Le fameux club de l’est londonien qui appartient à ses supporters s’ajoute ainsi à la liste des premiers clubs engagés dans cette campagne, on retrouve Luton Town, Tranmere Rovers ou Forest Green Rovers, l’actuel leader de la League Two. Citons aussi le Lewes FC, club de 7e division, qui a noué un partenariat avec Gambling with Lives et participe à un programme éducatif de prévention sur la question des jeux d’argent. Au Royaume-Uni, on estime à 450 000 le nombre d’adolescents – dans la tranche 11-16 ans – qui jouent, dont au moins 55 000 seraient déjà dépendants.

Vers un retrait de la pub sur les maillots?

Du côté de James Grimes, à l’origine de “The Big Step”, l’optimisme est de mise. “Avec de plus en plus de clubs de toutes les ligues qui disent non aux publicités pour les jeux d’argent, nous n’avons aucun doute sur le fait que l’emprise de l’industrie du jeu sur le football est en train de disparaître.” L’analyse est peut-être un peu précipitée même si, malgré le chantage et la pression mise par les patrons de l’industrie du jeu, une rumeur laisse penser que le sponsoring par des sites de paris sportifs pourrait bien être banni des maillots comme c’est le cas en Espagne depuis le début de cette saison 2021/22.

Sondage commandé par la Coalition Against Gambling Ads en octobre 2020: pour 66% des fans interrogés il y a trop du publicité pour les jeux d’argent dans le football (©Survation)

C’est du moins ce que pourrait contenir le fameux “Livre blanc” contenant les propositions du gouvernement britannique, dont la publication a été annoncée Chris Philp – sous-secrétaire d’État en charge des jeux d’argent – pour ce début d’année 2022. On parle aussi de mesures un peu plus choquantes comme le fait de devoir divulguer ses comptes bancaires aux sites pour pouvoir parier.
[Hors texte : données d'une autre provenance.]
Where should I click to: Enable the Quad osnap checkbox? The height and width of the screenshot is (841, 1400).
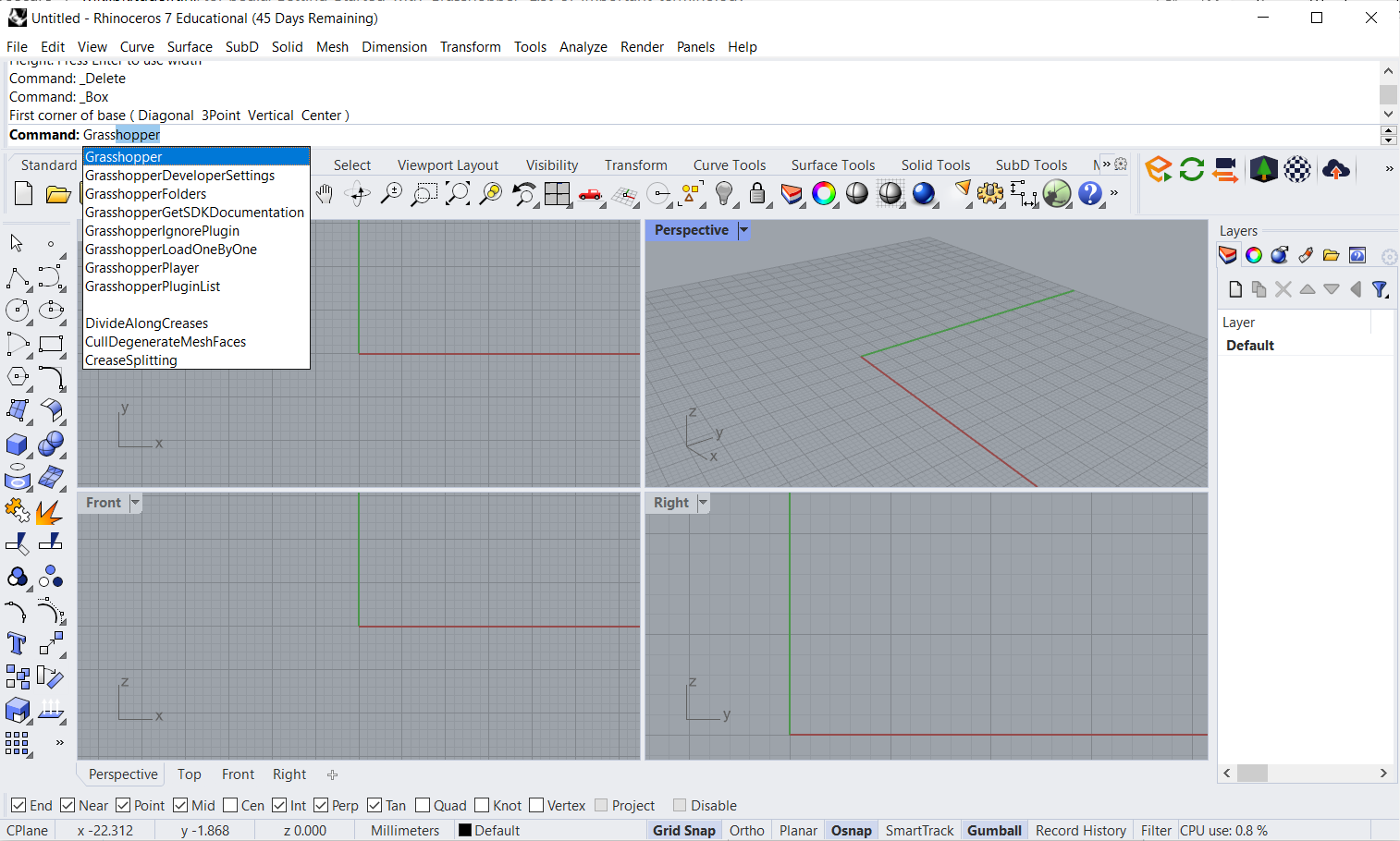click(423, 806)

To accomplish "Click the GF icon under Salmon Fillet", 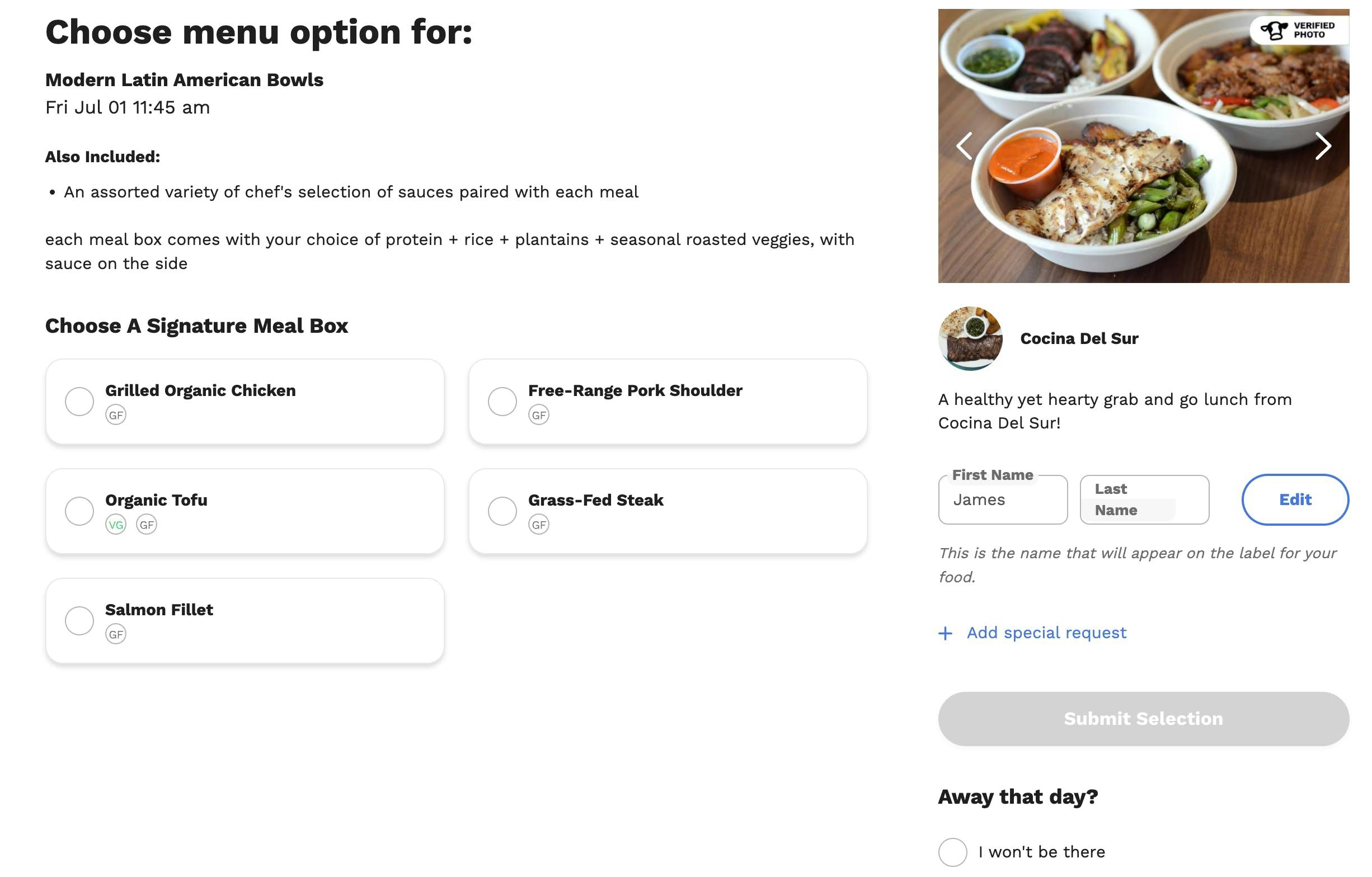I will [x=116, y=634].
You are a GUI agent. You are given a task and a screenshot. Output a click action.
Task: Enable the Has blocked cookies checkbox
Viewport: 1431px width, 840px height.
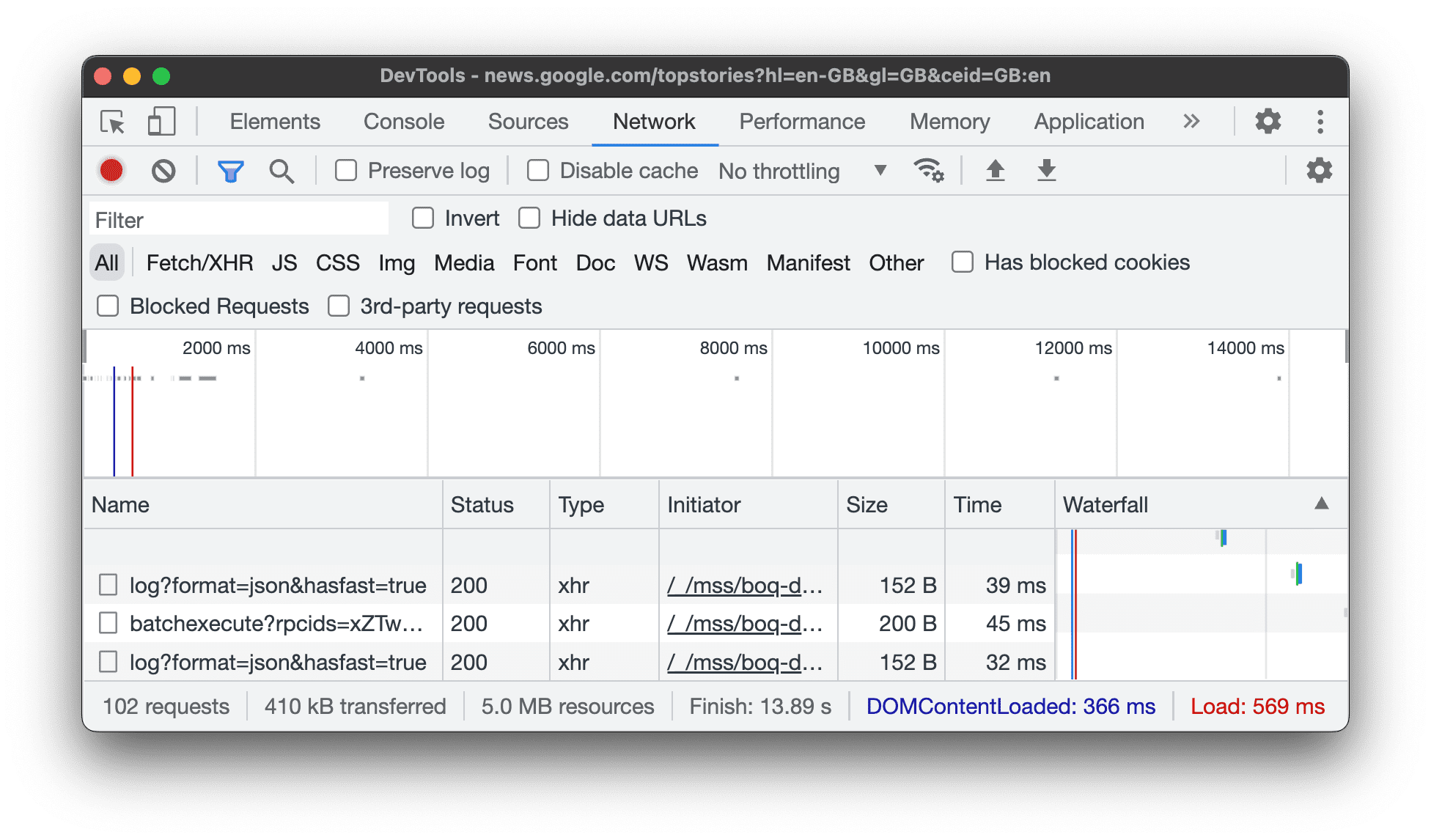click(x=960, y=262)
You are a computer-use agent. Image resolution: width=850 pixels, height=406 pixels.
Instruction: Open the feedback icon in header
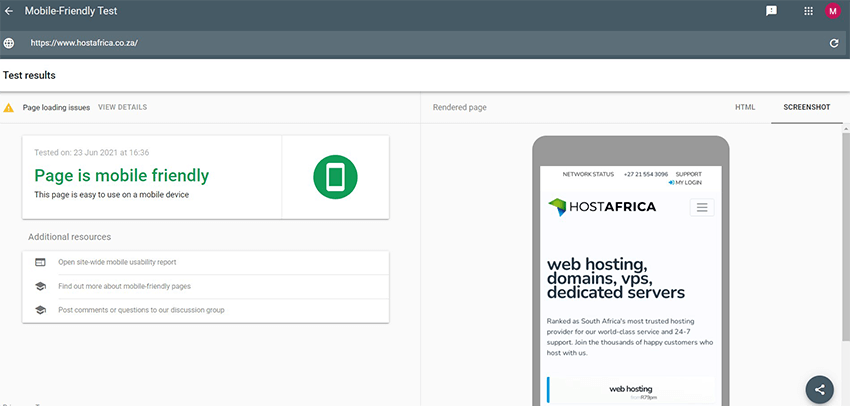tap(771, 11)
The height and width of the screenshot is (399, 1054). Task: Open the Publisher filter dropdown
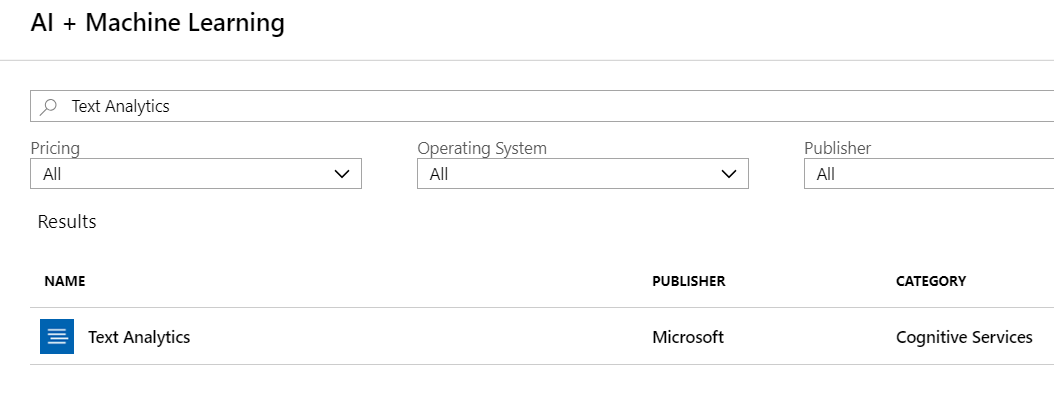click(929, 174)
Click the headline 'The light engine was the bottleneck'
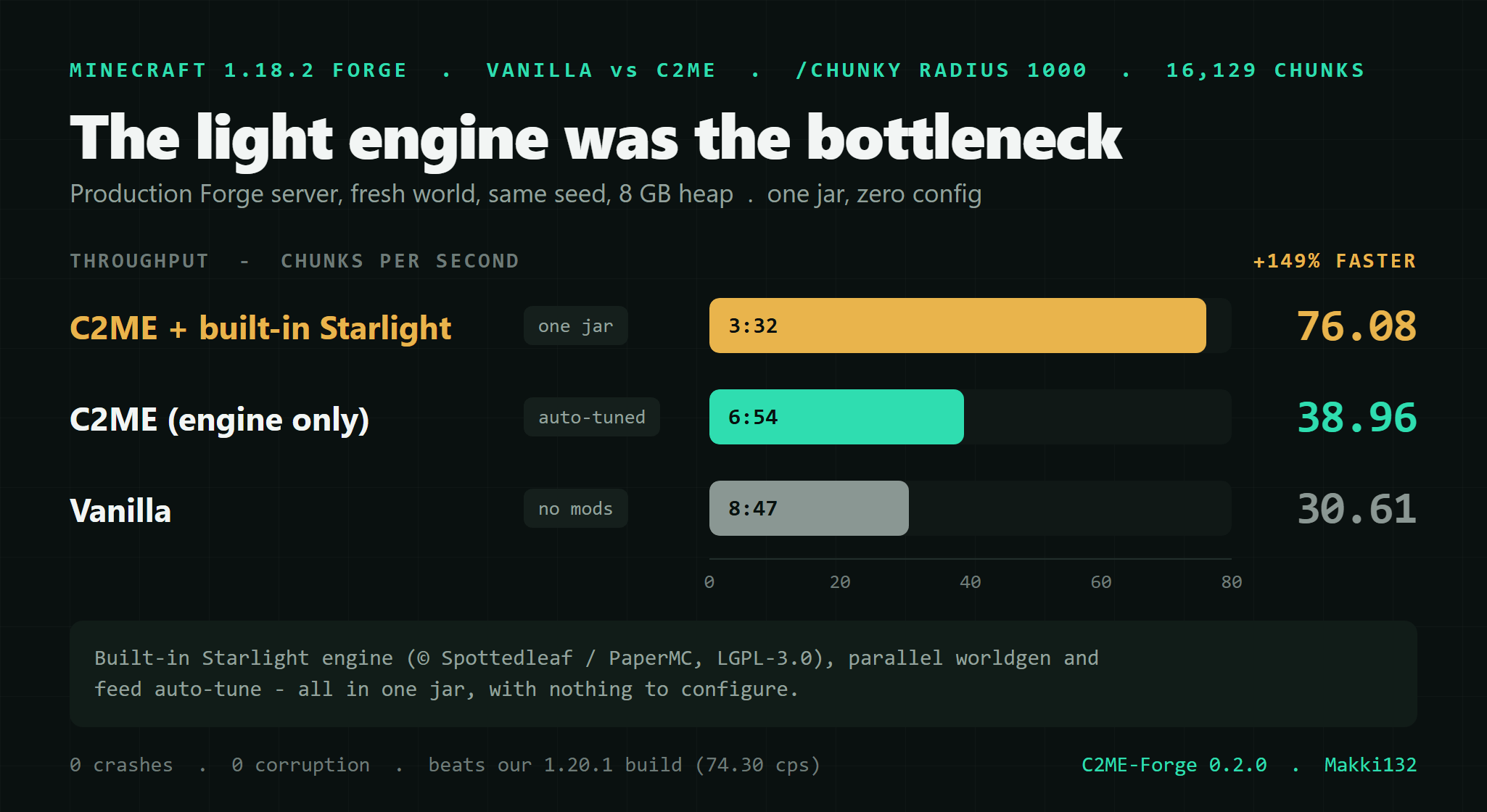 tap(596, 138)
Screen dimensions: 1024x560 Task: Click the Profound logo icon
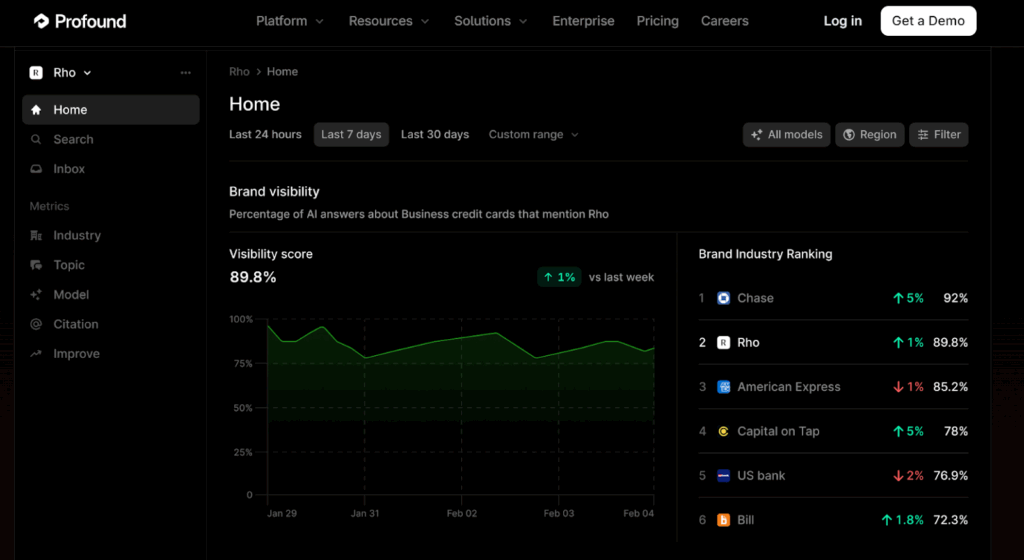pos(41,21)
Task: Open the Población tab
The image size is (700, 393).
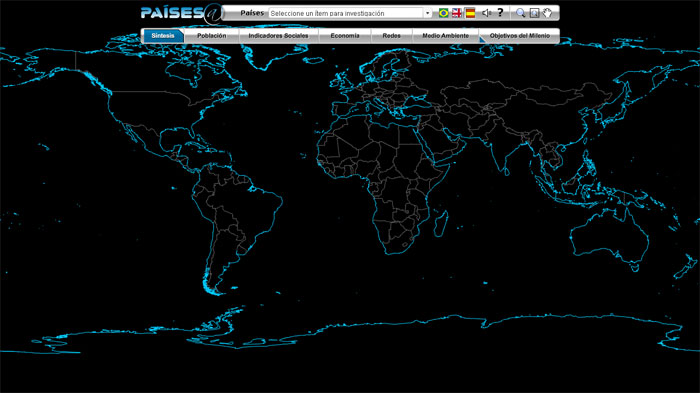Action: point(212,35)
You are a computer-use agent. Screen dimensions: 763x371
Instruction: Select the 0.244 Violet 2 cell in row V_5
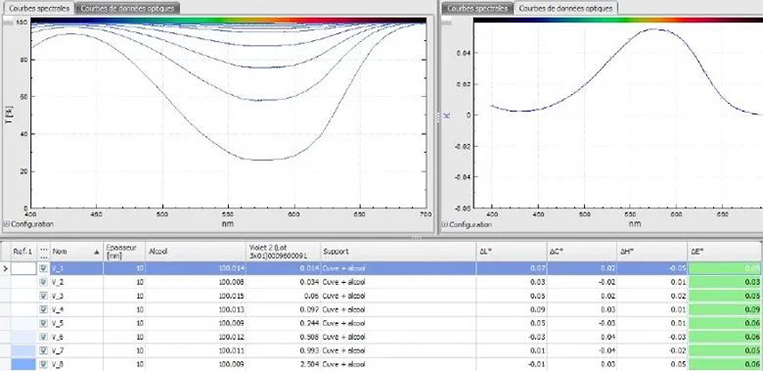click(x=283, y=323)
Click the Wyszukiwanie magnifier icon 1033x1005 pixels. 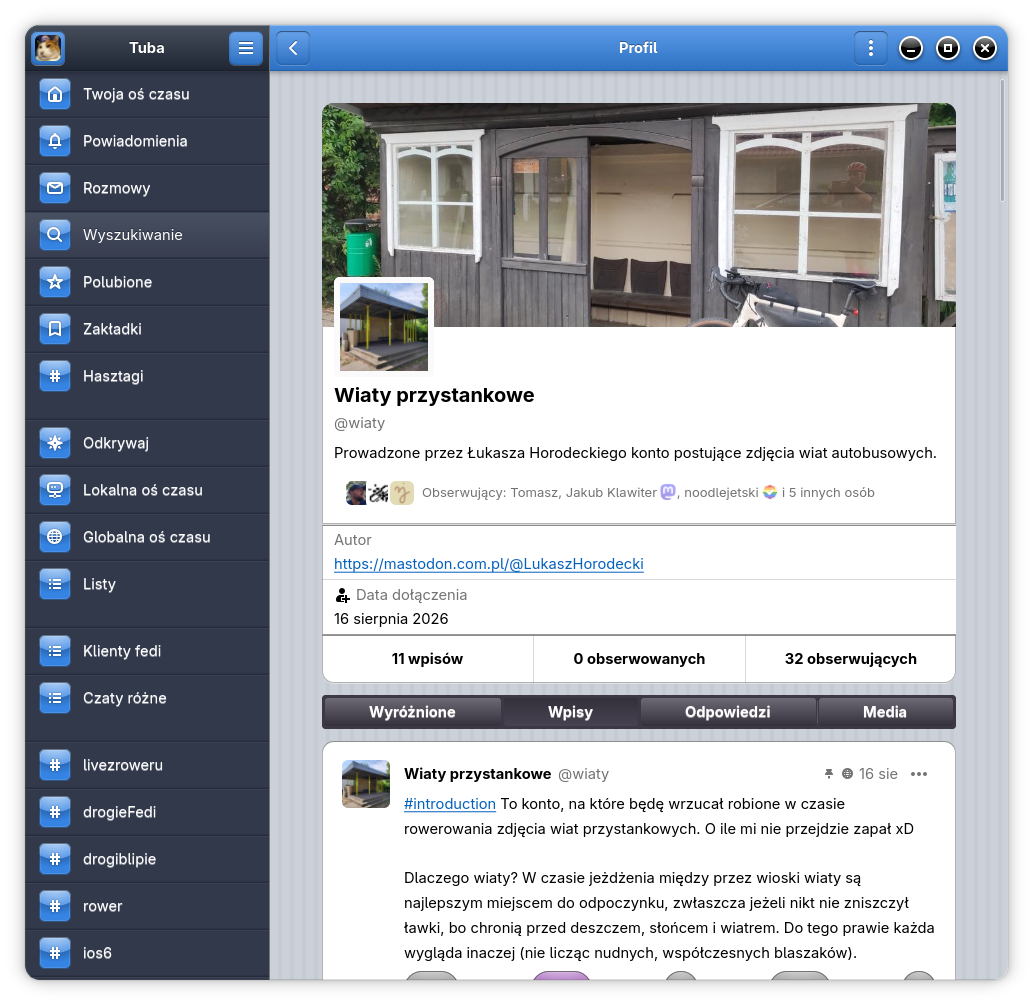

Une façon pour le moins stigmatisante de vouloir régler un problème qui, on le sait bien, touche majoritairement les franges les plus pauvres.

La cible des enseignes de jeux d’argent, ce sont les prolétaires

En Espagne, au-delà des supporters, la lutte commencée en 2018 contre les “casas de apuestas” a fédéré de nombreuses associations ou collectifs issus des quartiers populaires. A Madrid, la Federación Regional de Asociaciones Vecinales Madrileñas (FRAVM) alertait alors sur la prolifération des boutiques de paris sportifs et de jeux d’argent (+ 300 % en quatre ans), principalement au cœur des quartiers ouvriers. “Le football est souvent l’hameçon qui attire les parieurs pour la première fois, et beaucoup d’entre eux développent ensuite une forte et dangereuse dépendance aux jeux d’argent.” explique le porte-parole du Clapton CFC.

Dans son enquête publiée en février 2021 sur Médiapart, Latifa Oulkhouir montre à quel point les sites de paris sportifs, en plein essor, focalisent sur les jeunes prolétaires issus des quartiers paupérisés. Les publicités jouent avec les codes de cette jeunesse pour mieux la racoler, comme celle vendant le rêve de mettre “la daronne à l’abri”. Les jeux d’argent et de hasard font miroiter la possibilité de s’extraire légalement de sa condition précaire. Et les sites de jeux et de paris multiplient les techniques – en offrant notamment des paris gratuits – pour stimuler la dépendance des joueurs, surtout les perdants, qui sont ultra-majoritaires. Les seuls vrais gagnants, ce sont les sites ou les sociétés de paris. L’industrie des jeux d’argent se régale de la pauvreté. Et cette réalité n’a pas de frontière.